Description of the task
Transcribe the stretch of entries below from the line with "Gérer un passage" through the line with "L’agenda aeroVFR pour août 2026 (220, 1516)", exactly and with both ends included; leave out all other lines.

Data extracts
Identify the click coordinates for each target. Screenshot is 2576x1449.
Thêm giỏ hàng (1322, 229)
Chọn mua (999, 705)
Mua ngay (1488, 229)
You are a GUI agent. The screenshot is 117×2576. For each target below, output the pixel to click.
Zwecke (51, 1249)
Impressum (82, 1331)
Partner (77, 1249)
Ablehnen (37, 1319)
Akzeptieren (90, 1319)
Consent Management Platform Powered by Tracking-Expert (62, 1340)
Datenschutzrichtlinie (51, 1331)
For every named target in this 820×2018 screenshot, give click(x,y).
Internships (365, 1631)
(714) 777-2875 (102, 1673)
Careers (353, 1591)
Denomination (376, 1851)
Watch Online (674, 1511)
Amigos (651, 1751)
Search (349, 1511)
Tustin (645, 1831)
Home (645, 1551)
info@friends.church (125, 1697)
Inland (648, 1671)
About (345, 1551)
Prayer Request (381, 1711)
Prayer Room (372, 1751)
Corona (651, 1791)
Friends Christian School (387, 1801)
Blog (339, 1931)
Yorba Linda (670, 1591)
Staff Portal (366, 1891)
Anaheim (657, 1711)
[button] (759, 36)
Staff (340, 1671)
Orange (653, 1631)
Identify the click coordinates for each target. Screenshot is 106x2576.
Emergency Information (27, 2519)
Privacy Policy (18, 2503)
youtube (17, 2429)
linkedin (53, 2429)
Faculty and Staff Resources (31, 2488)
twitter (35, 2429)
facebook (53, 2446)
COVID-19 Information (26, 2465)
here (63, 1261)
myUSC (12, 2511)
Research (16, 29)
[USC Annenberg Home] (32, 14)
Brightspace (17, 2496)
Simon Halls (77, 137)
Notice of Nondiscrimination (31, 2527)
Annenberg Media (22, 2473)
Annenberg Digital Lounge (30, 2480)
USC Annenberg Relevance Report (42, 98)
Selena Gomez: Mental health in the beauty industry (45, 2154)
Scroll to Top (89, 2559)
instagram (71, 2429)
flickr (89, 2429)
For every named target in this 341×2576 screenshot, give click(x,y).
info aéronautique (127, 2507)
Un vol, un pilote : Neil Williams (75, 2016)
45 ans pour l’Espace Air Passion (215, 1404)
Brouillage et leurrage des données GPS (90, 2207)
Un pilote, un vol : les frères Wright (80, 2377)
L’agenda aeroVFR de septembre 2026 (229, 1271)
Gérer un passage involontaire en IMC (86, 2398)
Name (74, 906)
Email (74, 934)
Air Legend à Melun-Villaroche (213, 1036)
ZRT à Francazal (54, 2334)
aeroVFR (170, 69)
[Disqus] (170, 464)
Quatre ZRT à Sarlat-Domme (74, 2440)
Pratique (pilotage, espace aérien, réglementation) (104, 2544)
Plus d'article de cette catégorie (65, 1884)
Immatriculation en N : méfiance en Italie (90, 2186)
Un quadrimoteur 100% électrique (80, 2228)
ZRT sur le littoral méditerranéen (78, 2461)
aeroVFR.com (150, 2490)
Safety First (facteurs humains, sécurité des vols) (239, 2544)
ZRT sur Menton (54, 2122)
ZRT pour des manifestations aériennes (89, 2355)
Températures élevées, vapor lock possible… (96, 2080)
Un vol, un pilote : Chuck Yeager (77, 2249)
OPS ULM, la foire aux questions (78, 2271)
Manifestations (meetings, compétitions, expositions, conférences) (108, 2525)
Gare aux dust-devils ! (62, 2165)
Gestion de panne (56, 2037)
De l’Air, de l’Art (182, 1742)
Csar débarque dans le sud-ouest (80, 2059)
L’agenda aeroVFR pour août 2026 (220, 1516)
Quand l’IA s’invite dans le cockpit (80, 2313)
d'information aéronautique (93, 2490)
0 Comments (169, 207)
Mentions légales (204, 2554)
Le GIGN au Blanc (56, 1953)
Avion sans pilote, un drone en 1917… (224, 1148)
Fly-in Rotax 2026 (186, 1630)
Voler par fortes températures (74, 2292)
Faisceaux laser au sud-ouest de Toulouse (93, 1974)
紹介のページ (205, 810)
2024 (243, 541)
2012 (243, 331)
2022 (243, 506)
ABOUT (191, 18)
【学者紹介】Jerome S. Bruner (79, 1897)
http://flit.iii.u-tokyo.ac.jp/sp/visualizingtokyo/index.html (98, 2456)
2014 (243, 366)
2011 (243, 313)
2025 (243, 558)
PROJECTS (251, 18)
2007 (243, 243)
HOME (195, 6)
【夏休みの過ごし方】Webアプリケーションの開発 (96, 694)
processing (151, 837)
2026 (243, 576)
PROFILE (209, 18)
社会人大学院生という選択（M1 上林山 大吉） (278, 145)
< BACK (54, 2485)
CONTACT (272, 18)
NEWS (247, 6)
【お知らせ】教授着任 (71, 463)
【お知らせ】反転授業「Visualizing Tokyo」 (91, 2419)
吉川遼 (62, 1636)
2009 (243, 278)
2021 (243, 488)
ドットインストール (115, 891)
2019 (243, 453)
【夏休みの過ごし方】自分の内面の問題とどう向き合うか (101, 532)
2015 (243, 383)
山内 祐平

Answer to this problem
Gérer un passage involontaire en IMC (86, 2398)
Name (74, 906)
Email (74, 934)
Air Legend à Melun-Villaroche (213, 1036)
ZRT à Francazal (54, 2334)
aeroVFR (170, 69)
[Disqus] (170, 464)
Quatre ZRT à Sarlat-Domme (74, 2440)
Pratique (pilotage, espace aérien, réglementation) (104, 2544)
Plus d'article de cette catégorie (65, 1884)
Immatriculation en N : méfiance en Italie (90, 2186)
Un quadrimoteur 100% électrique (80, 2228)
ZRT sur le littoral méditerranéen (78, 2461)
aeroVFR.com (150, 2490)
Safety First (facteurs humains, sécurité des vols) (239, 2544)
ZRT sur Menton (54, 2122)
ZRT pour des manifestations aériennes (89, 2355)
Températures élevées, vapor lock possible… (96, 2080)
Un vol, un pilote : Chuck Yeager (77, 2249)
OPS ULM, la foire aux questions (78, 2271)
Manifestations (meetings, compétitions, expositions, conférences) (108, 2525)
Gare aux dust-devils ! (62, 2165)
Gestion de panne (56, 2037)
De l’Air, de l’Art (182, 1742)
Csar débarque dans le sud-ouest (80, 2059)
L’agenda aeroVFR pour août 2026 (220, 1516)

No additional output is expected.